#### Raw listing
════════════════
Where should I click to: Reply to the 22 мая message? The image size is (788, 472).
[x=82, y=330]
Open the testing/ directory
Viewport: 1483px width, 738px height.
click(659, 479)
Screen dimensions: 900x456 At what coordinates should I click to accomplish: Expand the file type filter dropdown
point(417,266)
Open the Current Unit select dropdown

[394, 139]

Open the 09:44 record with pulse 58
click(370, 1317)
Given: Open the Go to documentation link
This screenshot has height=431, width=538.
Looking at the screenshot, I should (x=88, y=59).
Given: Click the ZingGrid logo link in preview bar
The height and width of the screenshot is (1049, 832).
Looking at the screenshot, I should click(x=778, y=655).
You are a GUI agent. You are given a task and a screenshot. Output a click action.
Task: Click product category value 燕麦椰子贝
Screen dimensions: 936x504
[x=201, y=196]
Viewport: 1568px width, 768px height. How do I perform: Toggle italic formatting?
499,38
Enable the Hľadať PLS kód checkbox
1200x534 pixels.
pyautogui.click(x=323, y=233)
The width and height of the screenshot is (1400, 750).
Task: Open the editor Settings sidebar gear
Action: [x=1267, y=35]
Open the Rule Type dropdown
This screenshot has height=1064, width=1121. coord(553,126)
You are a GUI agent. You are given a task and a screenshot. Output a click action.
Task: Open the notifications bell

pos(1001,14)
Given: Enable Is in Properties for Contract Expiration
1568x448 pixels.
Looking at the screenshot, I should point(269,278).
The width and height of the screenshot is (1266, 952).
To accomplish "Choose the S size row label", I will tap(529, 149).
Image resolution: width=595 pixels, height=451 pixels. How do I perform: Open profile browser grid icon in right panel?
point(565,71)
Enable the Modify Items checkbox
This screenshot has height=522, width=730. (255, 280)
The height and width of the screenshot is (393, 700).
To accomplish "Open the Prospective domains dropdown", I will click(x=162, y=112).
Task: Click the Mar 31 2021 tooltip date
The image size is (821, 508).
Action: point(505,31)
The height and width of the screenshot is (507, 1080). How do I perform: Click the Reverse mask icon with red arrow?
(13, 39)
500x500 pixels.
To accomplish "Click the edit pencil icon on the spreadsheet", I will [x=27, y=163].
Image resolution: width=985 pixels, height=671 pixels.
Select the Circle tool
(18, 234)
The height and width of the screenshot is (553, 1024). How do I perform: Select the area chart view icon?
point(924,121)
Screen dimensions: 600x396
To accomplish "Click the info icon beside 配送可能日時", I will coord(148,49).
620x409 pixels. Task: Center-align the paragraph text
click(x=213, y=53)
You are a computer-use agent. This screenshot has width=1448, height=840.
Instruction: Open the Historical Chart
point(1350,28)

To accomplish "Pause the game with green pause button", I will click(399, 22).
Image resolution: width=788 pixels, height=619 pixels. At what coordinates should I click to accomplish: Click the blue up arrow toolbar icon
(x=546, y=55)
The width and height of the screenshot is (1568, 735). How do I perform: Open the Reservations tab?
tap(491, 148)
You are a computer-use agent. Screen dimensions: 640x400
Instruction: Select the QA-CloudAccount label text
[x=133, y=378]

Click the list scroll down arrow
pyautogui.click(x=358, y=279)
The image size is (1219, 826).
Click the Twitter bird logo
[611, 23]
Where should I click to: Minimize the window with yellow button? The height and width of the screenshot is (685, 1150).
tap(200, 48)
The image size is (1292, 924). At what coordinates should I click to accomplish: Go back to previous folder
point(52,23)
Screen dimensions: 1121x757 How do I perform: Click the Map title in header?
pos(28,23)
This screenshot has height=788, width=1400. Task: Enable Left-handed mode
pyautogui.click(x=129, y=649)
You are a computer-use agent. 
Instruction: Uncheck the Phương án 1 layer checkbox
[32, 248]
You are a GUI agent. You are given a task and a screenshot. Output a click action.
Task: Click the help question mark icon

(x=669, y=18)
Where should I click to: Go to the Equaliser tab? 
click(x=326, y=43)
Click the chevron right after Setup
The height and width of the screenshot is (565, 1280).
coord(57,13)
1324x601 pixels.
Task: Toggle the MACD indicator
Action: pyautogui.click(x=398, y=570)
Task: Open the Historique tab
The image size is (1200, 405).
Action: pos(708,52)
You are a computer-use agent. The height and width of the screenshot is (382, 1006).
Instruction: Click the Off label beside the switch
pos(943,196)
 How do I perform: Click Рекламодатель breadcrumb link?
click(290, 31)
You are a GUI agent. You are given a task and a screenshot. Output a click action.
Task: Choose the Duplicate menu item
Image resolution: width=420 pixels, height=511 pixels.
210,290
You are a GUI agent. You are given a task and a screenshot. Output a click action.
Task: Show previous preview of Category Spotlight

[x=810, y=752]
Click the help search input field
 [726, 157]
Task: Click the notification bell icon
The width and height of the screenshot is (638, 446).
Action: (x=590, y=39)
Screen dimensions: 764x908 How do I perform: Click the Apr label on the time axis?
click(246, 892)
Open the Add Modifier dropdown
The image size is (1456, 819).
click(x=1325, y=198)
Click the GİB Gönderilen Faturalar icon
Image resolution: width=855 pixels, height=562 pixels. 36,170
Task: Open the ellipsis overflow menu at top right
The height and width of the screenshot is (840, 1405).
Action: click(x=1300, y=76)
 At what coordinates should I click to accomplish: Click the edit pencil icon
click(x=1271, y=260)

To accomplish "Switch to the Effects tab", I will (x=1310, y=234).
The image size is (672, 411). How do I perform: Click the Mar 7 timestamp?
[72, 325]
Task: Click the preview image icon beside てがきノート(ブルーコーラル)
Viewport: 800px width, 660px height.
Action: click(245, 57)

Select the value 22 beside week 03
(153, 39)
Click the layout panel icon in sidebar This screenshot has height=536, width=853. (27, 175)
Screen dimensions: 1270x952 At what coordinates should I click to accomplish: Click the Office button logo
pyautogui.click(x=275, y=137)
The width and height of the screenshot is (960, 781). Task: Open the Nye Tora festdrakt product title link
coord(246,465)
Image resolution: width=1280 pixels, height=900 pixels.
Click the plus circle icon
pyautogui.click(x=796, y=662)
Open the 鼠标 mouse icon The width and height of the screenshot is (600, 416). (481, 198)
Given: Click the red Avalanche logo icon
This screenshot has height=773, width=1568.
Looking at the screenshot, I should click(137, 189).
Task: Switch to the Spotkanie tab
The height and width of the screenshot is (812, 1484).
════════════════
#### Task goal
Copy out the entire listing above word for word, with no changes.

#### Solved exercise
Where should I click to: Reply to the 22 мая message? The image size is (788, 472).
[x=82, y=330]
Open the testing/ directory
Viewport: 1483px width, 738px height.
click(659, 479)
Screen dimensions: 900x456 At what coordinates should I click to accomplish: Expand the file type filter dropdown
point(417,266)
Open the Current Unit select dropdown

[394, 139]

Open the 09:44 record with pulse 58
click(370, 1317)
Given: Open the Go to documentation link
This screenshot has height=431, width=538.
Looking at the screenshot, I should (x=88, y=59).
Given: Click the ZingGrid logo link in preview bar
The height and width of the screenshot is (1049, 832).
Looking at the screenshot, I should click(x=778, y=655).
You are a GUI agent. You are given a task and a screenshot. Output a click action.
Task: Click product category value 燕麦椰子贝
Screen dimensions: 936x504
[x=201, y=196]
Viewport: 1568px width, 768px height. How do I perform: Toggle italic formatting?
499,38
Enable the Hľadať PLS kód checkbox
1200x534 pixels.
pyautogui.click(x=323, y=233)
The width and height of the screenshot is (1400, 750).
Task: Open the editor Settings sidebar gear
Action: [x=1267, y=35]
Open the Rule Type dropdown
This screenshot has height=1064, width=1121. coord(553,126)
You are a GUI agent. You are given a task and a screenshot. Output a click action.
Task: Open the notifications bell

pos(1001,14)
Given: Enable Is in Properties for Contract Expiration
1568x448 pixels.
Looking at the screenshot, I should point(269,278).
The width and height of the screenshot is (1266, 952).
To accomplish "Choose the S size row label", I will tap(529, 149).
Image resolution: width=595 pixels, height=451 pixels. How do I perform: Open profile browser grid icon in right panel?
point(565,71)
Enable the Modify Items checkbox
This screenshot has height=522, width=730. (255, 280)
The height and width of the screenshot is (393, 700).
To accomplish "Open the Prospective domains dropdown", I will click(x=162, y=112).
Task: Click the Mar 31 2021 tooltip date
The image size is (821, 508).
Action: point(505,31)
The height and width of the screenshot is (507, 1080). How do I perform: Click the Reverse mask icon with red arrow?
(13, 39)
500x500 pixels.
To accomplish "Click the edit pencil icon on the spreadsheet", I will [x=27, y=163].
Image resolution: width=985 pixels, height=671 pixels.
Select the Circle tool
(18, 234)
The height and width of the screenshot is (553, 1024). How do I perform: Select the area chart view icon?
point(924,121)
Screen dimensions: 600x396
To accomplish "Click the info icon beside 配送可能日時", I will coord(148,49).
620x409 pixels. Task: Center-align the paragraph text
click(x=213, y=53)
You are a computer-use agent. This screenshot has width=1448, height=840.
Instruction: Open the Historical Chart
point(1350,28)

To accomplish "Pause the game with green pause button", I will click(399, 22).
Image resolution: width=788 pixels, height=619 pixels. At what coordinates should I click to accomplish: Click the blue up arrow toolbar icon
(x=546, y=55)
The width and height of the screenshot is (1568, 735). How do I perform: Open the Reservations tab?
tap(491, 148)
You are a computer-use agent. Screen dimensions: 640x400
Instruction: Select the QA-CloudAccount label text
[x=133, y=378]

Click the list scroll down arrow
pyautogui.click(x=358, y=279)
The image size is (1219, 826).
Click the Twitter bird logo
[611, 23]
Where should I click to: Minimize the window with yellow button? The height and width of the screenshot is (685, 1150).
tap(200, 48)
The image size is (1292, 924). At what coordinates should I click to accomplish: Go back to previous folder
point(52,23)
Screen dimensions: 1121x757 How do I perform: Click the Map title in header?
pos(28,23)
This screenshot has height=788, width=1400. Task: Enable Left-handed mode
pyautogui.click(x=129, y=649)
You are a computer-use agent. 
Instruction: Uncheck the Phương án 1 layer checkbox
[32, 248]
You are a GUI agent. You are given a task and a screenshot. Output a click action.
Task: Click the help question mark icon

(x=669, y=18)
Where should I click to: Go to the Equaliser tab? 
click(x=326, y=43)
Click the chevron right after Setup
The height and width of the screenshot is (565, 1280).
coord(57,13)
1324x601 pixels.
Task: Toggle the MACD indicator
Action: pyautogui.click(x=398, y=570)
Task: Open the Historique tab
The image size is (1200, 405).
Action: pos(708,52)
You are a computer-use agent. The height and width of the screenshot is (382, 1006).
Instruction: Click the Off label beside the switch
pos(943,196)
 How do I perform: Click Рекламодатель breadcrumb link?
click(290, 31)
You are a GUI agent. You are given a task and a screenshot. Output a click action.
Task: Choose the Duplicate menu item
Image resolution: width=420 pixels, height=511 pixels.
210,290
You are a GUI agent. You are given a task and a screenshot. Output a click action.
Task: Show previous preview of Category Spotlight

[x=810, y=752]
Click the help search input field
 [726, 157]
Task: Click the notification bell icon
The width and height of the screenshot is (638, 446).
Action: (x=590, y=39)
Screen dimensions: 764x908 How do I perform: Click the Apr label on the time axis?
click(246, 892)
Open the Add Modifier dropdown
The image size is (1456, 819).
click(x=1325, y=198)
Click the GİB Gönderilen Faturalar icon
Image resolution: width=855 pixels, height=562 pixels. 36,170
Task: Open the ellipsis overflow menu at top right
The height and width of the screenshot is (840, 1405).
Action: click(x=1300, y=76)
 At what coordinates should I click to accomplish: Click the edit pencil icon
click(x=1271, y=260)

To accomplish "Switch to the Effects tab", I will (x=1310, y=234).
The image size is (672, 411). How do I perform: Click the Mar 7 timestamp?
[72, 325]
Task: Click the preview image icon beside てがきノート(ブルーコーラル)
Viewport: 800px width, 660px height.
Action: click(245, 57)

Select the value 22 beside week 03
(153, 39)
Click the layout panel icon in sidebar This screenshot has height=536, width=853. (27, 175)
Screen dimensions: 1270x952 At what coordinates should I click to accomplish: Click the Office button logo
pyautogui.click(x=275, y=137)
The width and height of the screenshot is (960, 781). Task: Open the Nye Tora festdrakt product title link
coord(246,465)
Image resolution: width=1280 pixels, height=900 pixels.
Click the plus circle icon
pyautogui.click(x=796, y=662)
Open the 鼠标 mouse icon The width and height of the screenshot is (600, 416). (481, 198)
Given: Click the red Avalanche logo icon
This screenshot has height=773, width=1568.
Looking at the screenshot, I should click(137, 189).
Task: Switch to the Spotkanie tab
The height and width of the screenshot is (812, 1484).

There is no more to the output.